(Dataset entries)
"""

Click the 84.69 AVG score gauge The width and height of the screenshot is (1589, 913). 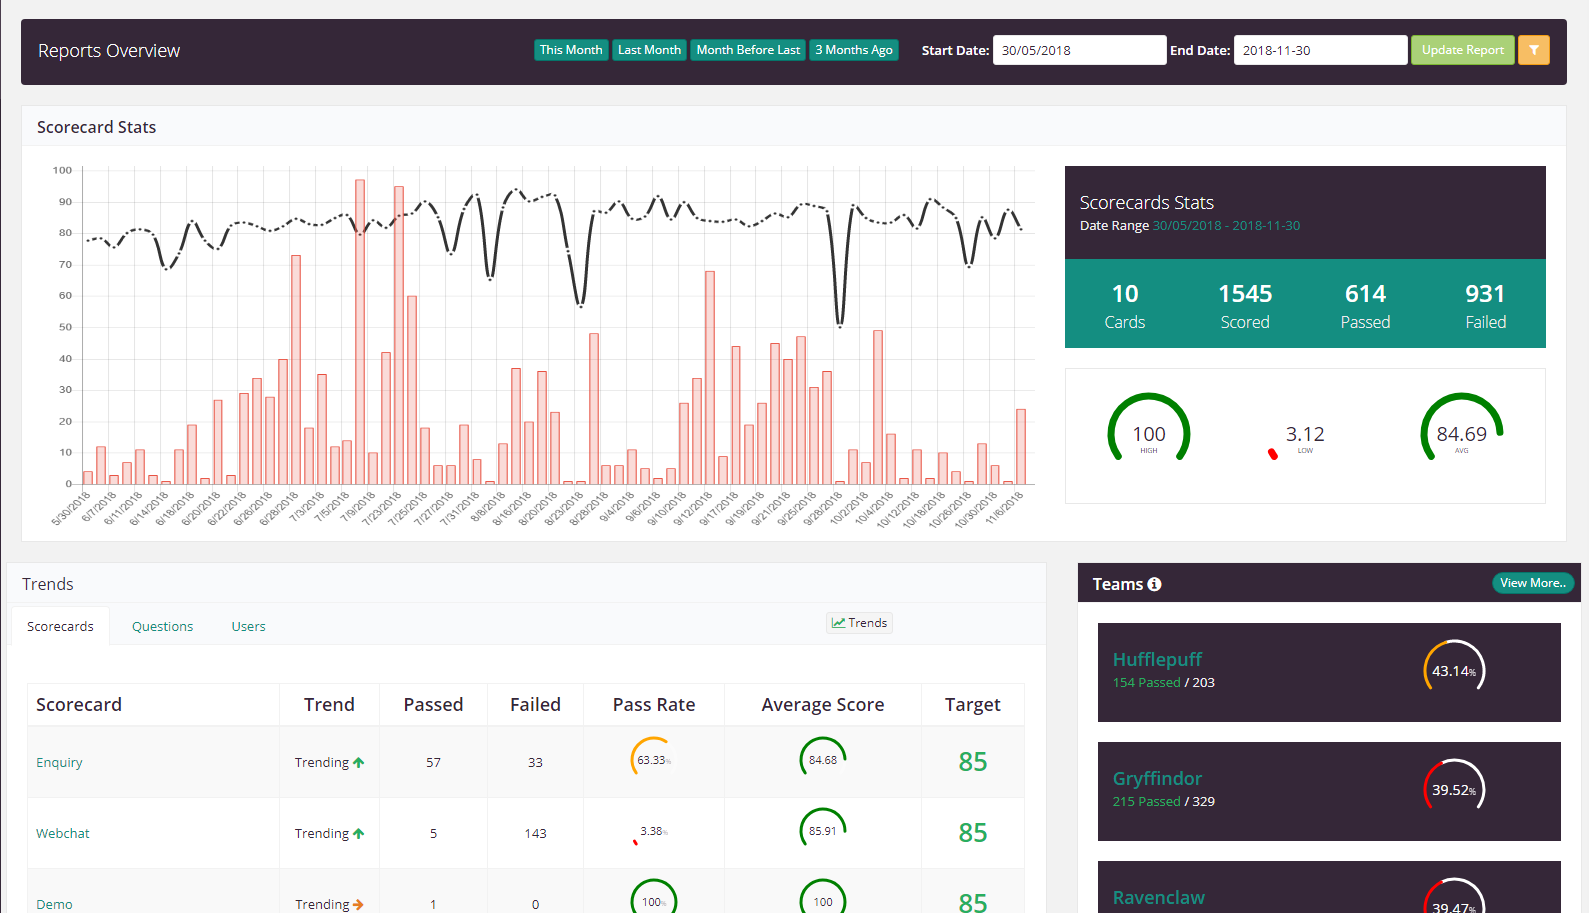tap(1461, 434)
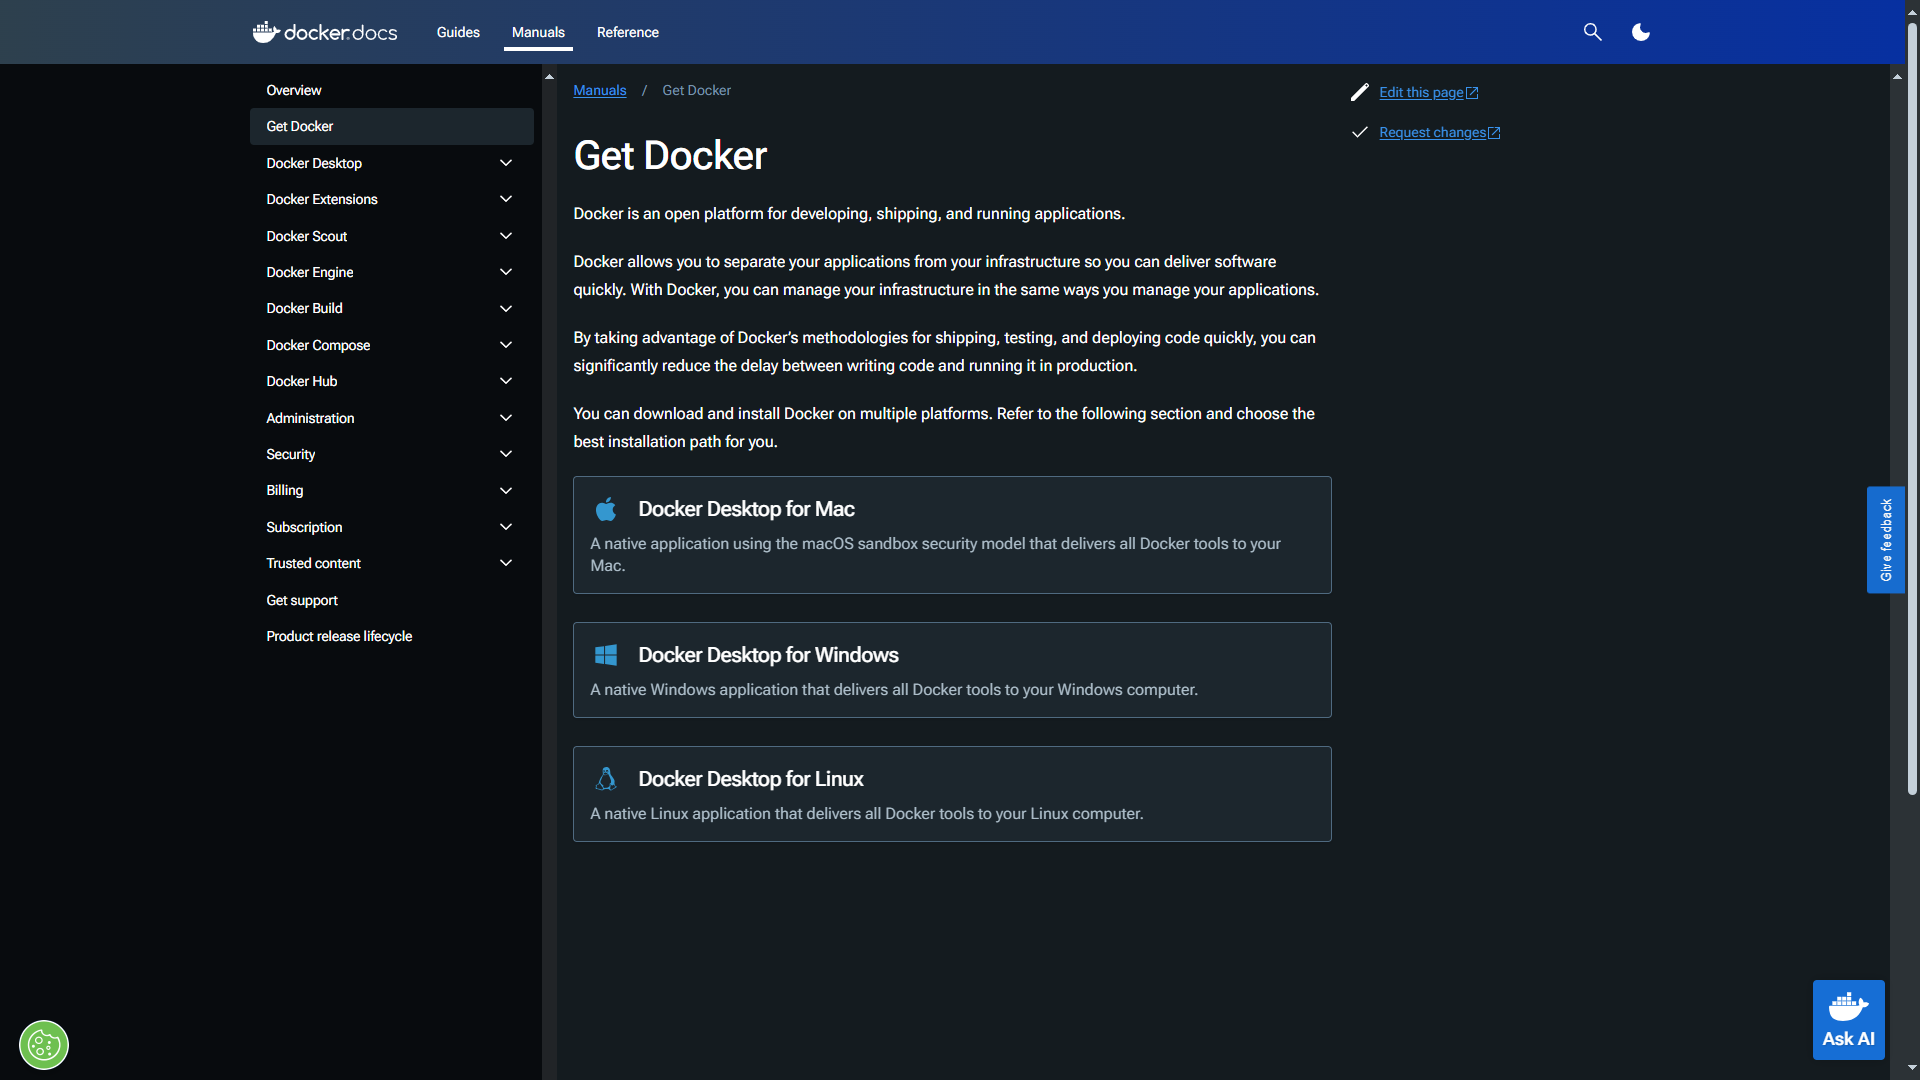Select the Guides navigation tab
Image resolution: width=1920 pixels, height=1080 pixels.
tap(458, 32)
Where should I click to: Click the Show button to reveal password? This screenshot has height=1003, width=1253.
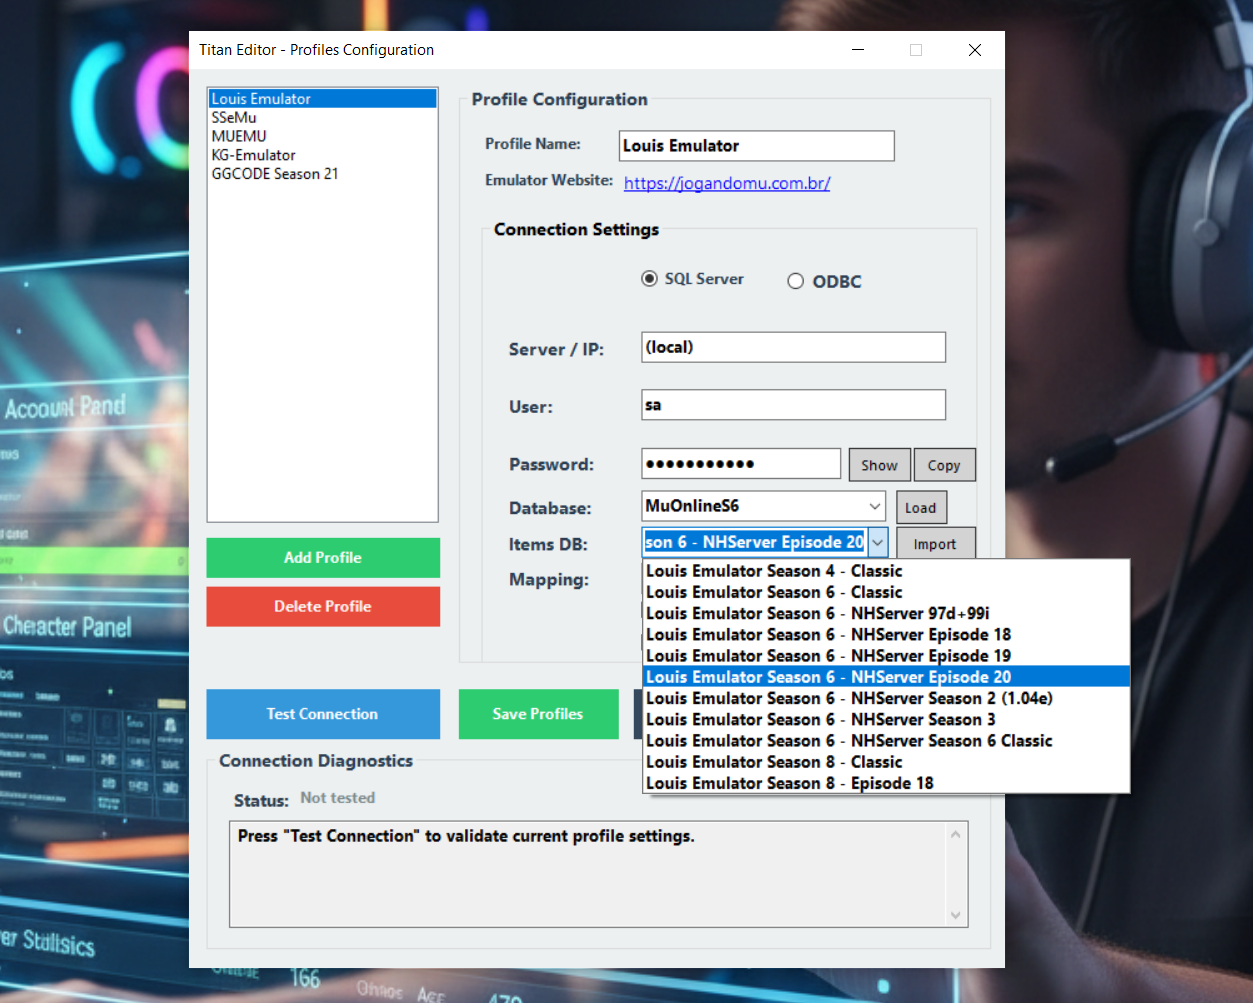pos(879,464)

"""

Beginning at the line that contains "Where should I" and ending at the last line of the data, return each line exactly; no picture belongs in the copy.

Where should I click to: Click the Show button to reveal password? This screenshot has height=1003, width=1253.
pos(879,464)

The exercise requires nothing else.